NeurIPS Poster Value Function in Frequency Domain and the Characteristic Value Iteration Algorithm

Poster

Value Function in Frequency Domain and the Characteristic Value Iteration Algorithm

Amir-massoud Farahmand

East Exhibition Hall B, C #207

Keywords: [ Reinforcement Learning and Planning ] [ Algorithms -> Uncertainty Estimation; Reinforcement Learning and Planning ] [ Markov Decision Processes ]

[ Abstract ]

Abstract:

This paper considers the problem of estimating the distribution of returns in reinforcement learning, i.e., distributional RL problem.
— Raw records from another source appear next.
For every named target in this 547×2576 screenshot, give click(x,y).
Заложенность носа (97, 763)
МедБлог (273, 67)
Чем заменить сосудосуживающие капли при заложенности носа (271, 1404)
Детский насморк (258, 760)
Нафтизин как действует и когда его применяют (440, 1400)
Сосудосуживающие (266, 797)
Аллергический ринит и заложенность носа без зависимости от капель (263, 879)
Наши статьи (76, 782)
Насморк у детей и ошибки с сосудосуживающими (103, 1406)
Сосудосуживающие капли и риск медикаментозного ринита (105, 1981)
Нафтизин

It presents a new representational framework to maintain the uncertainty of returns and provides mathematical tools to compute it. We show that instead of representing a probability distribution function of returns, one can represent their characteristic function, the Fourier transform of their distribution. We call the new representation Characteristic Value Function (CVF). The CVF satisfies a Bellman-like equation, and its corresponding Bellman operator is contraction with respect to certain metrics. The contraction property allows us to devise an iterative procedure to compute the CVF, which we call Characteristic Value Iteration (CVI). We analyze CVI and its approximate variant and show how approximation errors affect the quality of the computed CVF.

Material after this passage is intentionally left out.